-- start of PROVIDED ENTRIES --

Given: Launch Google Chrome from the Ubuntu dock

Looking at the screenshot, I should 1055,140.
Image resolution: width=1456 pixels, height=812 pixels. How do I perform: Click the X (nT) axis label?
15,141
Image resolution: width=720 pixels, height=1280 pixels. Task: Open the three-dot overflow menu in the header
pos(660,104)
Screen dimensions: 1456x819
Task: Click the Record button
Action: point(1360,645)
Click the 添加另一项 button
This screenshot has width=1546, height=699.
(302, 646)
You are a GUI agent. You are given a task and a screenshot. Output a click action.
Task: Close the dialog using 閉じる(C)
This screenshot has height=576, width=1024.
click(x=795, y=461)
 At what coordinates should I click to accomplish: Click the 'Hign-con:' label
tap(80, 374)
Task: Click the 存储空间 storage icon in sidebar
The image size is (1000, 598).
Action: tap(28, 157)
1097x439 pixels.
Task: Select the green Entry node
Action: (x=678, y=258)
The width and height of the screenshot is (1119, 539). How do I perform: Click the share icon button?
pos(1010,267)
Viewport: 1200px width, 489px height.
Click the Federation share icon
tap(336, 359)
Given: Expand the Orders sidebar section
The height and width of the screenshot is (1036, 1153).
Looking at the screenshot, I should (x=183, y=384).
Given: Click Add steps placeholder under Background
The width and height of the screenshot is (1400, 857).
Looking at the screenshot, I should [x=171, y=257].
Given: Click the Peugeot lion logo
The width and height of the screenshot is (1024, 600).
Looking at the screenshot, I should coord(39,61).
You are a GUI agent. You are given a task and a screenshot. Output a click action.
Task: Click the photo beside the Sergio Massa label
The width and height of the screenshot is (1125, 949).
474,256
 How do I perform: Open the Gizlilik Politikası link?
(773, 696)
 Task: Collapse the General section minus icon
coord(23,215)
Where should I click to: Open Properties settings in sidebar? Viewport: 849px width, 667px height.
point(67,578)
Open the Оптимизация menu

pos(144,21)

-- end of PROVIDED ENTRIES --

Collect every line of the listing above that contains the string "sidebar", treating uppercase and lowercase as different.

TASK SOLUTION:
Task: Click the 存储空间 storage icon in sidebar
Given: Expand the Orders sidebar section
Where should I click to: Open Properties settings in sidebar? Viewport: 849px width, 667px height.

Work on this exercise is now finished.